Open jemc opened 3 years ago
Marking this with the BLOCKED
label for now because I don't want us to work on implementing this until the type checking/inference rewrite (tracked by #76) is complete.
This feature will add a lot of complexity to type checking and inference, so we want to add that complexity later after the refactor and thus spare ourselves the extra work of including it in the refactor.
What follows are my notes for an initial design proposal, which isn't totally complete or final, but contains a fair bit to chew on for the time being:
Yield blocks use a syntax of ->
to attach the yield block to a call site. Async yield blocks will use a similar syntax of ...->
, creating what is effectively a lambda as known in other languages.
The primary reason for different syntax between the two types of yield blocks isn't to aid the compiler, but rather to aid the human reader in quickly understanding that when they see a ...->
they will know that the effects inside the block will take place at some time later, whereas the ->
will continue to represent a block will execute immediately zero or more times within the call site. Here the added ...
implies "some time later".
Like a ->
block, a ...->
block can capture variables, but unlike a ->
block, it cannot rebind the variables in ways that affect the outer scope (in part because the block happens later, and in part because that would break ref cap guarantees). The captured variables of a ...->
block get quietly lifted into fields of an underlying heap-allocated runtime object which represents the block (whereas in a ->
block the code is executing in the immediate context against the same local variables on the stack).

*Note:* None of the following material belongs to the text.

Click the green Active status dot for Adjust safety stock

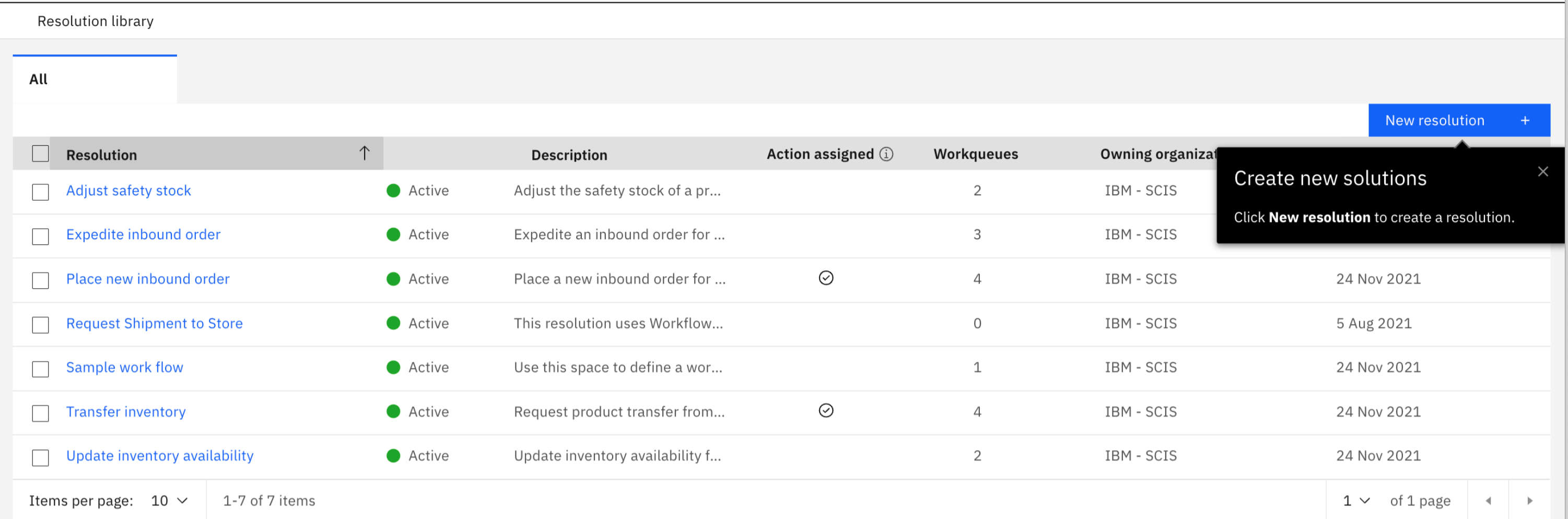click(x=393, y=191)
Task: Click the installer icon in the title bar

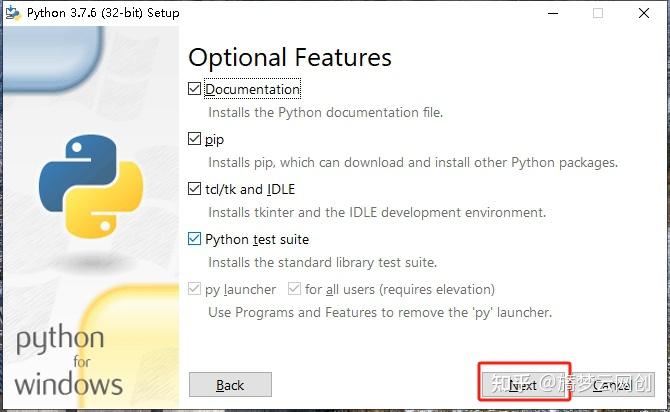Action: (13, 13)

As you may expect, a ...->
block is also not allowed to return early or raise an error into the outer context (because it is executing at a later time, when the outer context is already complete).
The target of a ...->
call will often be a behavior (rather than a synchronous method), and that behavior will usually declare :yields async
and/or have at least one yield async
statement inside of it. Alternatively it is possible to objectify the ...->
block as a lambda object that could be stored in a field and called later, but the syntax for that isn't designed yet, and it's better to avoid that pattern unless/until it is necessary (it will probably be necessary for things like Future
- see more notes later below).
With that said, let's look at an example below, which demonstrates a usage of the "access pattern" which I have previously catalogued for Pony. In Savi we will have a standard library trait called Accessible
which canonicalizes the name access
as a common convention (see more notes later below).
increase_amount U64 = 5
counter.access ...-> (counter |
counter.value += increase_amount
if (counter.value > 100) (
@counter_did_finish(counter, counter.value)
)
)
Notice also that the inner counter
yield parameter (of type Counter'ref
, as seen from inside the counter actor) shadows the outer counter
local variable (of type Counter'tag
, as seen from outside the counter actor).

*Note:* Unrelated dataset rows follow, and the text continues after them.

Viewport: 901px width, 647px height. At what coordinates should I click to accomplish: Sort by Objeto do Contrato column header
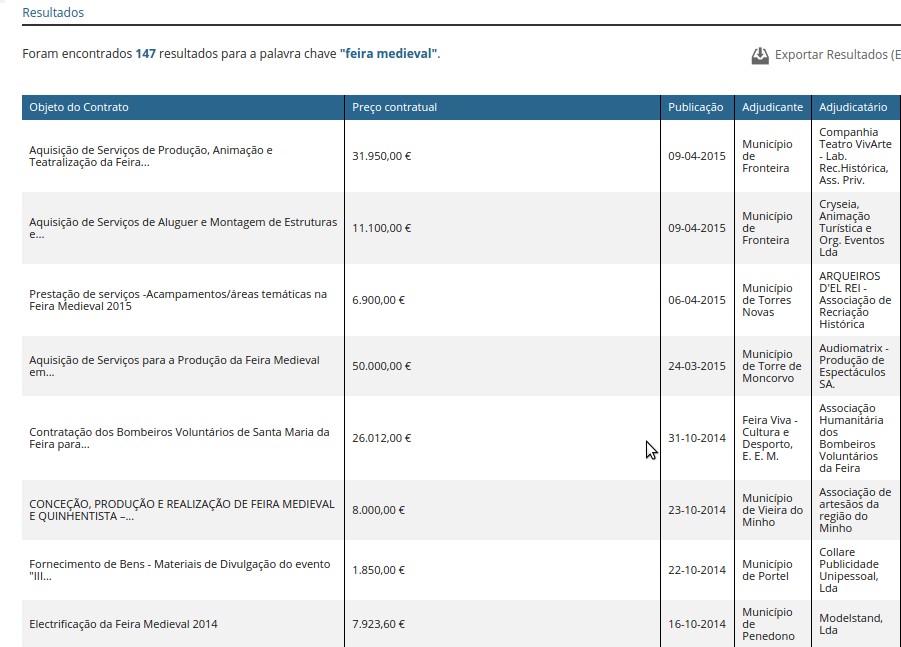tap(79, 107)
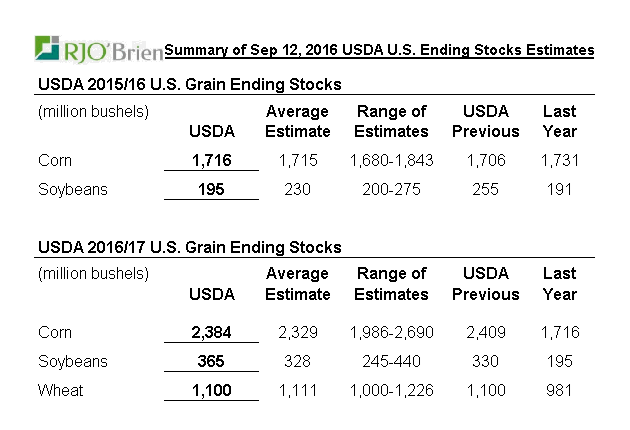Click the Soybeans range of estimates 200-275
Image resolution: width=630 pixels, height=430 pixels.
click(x=391, y=190)
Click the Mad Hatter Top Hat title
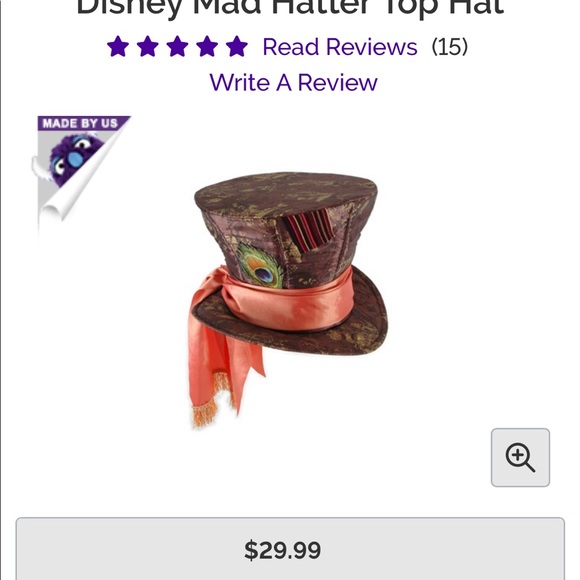Image resolution: width=580 pixels, height=580 pixels. tap(290, 7)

Note also that the increase_amount
variable from the outer scope is captured into the block, which uses it when called later. More subtly, the @
is also captured from the outer scope as a tag
reference (this is only allowed when the @
is an actor), and the counter_did_finish
behavior is called on that actor as a kind of callback.
However, when we have many ...->
blocks nested inside one another the
increasing indentation and accumulated mental context could be troubling.
To help alleviate this, we will support an extra bit of syntax sugar in which
an "asynchronous tail call" (where a ...->
call is made at the end of an outer ...->
block) may have its syntax abbreviated, such that instead of seeing ...-> (
to begin a new block, you will see ...-> |
to begin a new pipe-delimited section in the existing block.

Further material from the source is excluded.